Set down the lines of the material from the line with "You are a computer-use agent. The" up to and including the line with "tap(56, 104)", copying them exactly.

BEGIN Recorded data

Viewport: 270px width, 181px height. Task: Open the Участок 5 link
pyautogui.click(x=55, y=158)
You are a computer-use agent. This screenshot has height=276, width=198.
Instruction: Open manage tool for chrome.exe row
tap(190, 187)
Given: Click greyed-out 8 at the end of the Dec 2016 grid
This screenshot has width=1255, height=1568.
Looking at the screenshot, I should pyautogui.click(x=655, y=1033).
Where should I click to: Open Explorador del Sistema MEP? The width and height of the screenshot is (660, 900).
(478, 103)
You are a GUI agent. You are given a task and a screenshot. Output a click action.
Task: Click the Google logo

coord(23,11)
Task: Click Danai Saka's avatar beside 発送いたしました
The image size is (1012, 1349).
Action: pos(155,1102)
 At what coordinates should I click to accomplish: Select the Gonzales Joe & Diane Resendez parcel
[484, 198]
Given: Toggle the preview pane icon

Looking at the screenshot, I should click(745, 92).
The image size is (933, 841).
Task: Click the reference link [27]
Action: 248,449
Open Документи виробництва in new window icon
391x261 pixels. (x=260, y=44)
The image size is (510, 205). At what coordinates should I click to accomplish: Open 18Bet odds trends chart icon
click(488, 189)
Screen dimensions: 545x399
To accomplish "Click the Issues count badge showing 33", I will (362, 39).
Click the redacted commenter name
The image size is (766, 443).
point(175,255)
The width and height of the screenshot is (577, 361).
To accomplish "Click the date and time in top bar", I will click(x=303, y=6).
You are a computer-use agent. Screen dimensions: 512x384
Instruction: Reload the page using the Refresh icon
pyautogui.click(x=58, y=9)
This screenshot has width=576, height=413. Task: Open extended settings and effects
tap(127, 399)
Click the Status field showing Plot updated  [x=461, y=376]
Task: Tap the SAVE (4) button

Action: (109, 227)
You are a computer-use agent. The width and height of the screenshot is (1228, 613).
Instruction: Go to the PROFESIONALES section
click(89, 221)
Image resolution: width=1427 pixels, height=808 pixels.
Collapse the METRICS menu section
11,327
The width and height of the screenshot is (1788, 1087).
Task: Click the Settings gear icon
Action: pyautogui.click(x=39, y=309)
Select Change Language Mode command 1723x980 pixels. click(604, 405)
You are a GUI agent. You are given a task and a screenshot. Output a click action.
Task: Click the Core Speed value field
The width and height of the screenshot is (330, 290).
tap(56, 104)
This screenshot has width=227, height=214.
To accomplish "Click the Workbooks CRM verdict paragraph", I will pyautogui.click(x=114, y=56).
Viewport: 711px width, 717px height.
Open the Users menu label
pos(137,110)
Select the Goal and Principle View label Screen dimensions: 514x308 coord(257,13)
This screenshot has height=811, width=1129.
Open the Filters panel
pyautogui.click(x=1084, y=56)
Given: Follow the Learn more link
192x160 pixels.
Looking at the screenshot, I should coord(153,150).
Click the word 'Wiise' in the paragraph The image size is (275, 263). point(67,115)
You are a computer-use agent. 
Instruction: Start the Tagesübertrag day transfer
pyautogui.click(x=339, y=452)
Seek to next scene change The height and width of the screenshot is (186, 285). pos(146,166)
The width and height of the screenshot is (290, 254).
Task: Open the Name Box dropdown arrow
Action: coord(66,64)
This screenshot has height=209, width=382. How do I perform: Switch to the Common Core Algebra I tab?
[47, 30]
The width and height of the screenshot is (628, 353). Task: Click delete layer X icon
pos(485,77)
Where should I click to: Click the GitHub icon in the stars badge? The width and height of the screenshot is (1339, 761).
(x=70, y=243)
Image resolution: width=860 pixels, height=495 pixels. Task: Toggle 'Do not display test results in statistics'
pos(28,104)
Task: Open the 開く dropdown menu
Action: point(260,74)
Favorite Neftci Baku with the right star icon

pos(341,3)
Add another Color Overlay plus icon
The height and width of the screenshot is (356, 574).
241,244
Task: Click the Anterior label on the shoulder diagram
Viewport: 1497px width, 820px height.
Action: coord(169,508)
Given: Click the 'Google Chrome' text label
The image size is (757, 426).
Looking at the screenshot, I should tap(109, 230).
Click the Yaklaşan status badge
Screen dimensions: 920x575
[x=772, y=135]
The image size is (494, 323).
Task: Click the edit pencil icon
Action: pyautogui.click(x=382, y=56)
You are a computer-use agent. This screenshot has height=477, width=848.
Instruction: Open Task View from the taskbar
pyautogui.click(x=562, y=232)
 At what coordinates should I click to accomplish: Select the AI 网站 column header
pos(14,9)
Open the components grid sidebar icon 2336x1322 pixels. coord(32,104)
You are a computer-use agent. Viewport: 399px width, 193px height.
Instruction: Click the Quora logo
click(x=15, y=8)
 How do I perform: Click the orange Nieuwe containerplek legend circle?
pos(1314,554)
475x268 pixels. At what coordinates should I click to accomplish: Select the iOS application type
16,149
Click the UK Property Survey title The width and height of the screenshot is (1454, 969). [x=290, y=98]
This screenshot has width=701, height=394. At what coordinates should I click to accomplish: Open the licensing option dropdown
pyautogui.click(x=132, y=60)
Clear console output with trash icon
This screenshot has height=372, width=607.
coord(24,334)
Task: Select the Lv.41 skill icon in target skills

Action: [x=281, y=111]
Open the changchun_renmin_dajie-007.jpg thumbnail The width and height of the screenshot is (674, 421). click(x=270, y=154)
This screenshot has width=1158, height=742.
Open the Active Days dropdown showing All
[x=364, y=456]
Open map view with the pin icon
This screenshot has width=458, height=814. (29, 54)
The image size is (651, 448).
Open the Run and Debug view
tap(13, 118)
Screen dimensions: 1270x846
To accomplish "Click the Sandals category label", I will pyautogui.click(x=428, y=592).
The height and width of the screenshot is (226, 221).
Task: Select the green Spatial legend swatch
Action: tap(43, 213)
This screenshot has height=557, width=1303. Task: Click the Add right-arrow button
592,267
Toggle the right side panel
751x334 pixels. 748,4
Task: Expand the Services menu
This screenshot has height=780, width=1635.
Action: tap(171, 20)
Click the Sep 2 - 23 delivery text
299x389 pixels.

END Recorded data

• **Task solution**
You are a computer-use agent. The width and height of the screenshot is (1228, 613).
Instruction: Go to the PROFESIONALES section
click(89, 221)
Image resolution: width=1427 pixels, height=808 pixels.
Collapse the METRICS menu section
11,327
The width and height of the screenshot is (1788, 1087).
Task: Click the Settings gear icon
Action: pyautogui.click(x=39, y=309)
Select Change Language Mode command 1723x980 pixels. click(604, 405)
You are a GUI agent. You are given a task and a screenshot. Output a click action.
Task: Click the Core Speed value field
The width and height of the screenshot is (330, 290).
tap(56, 104)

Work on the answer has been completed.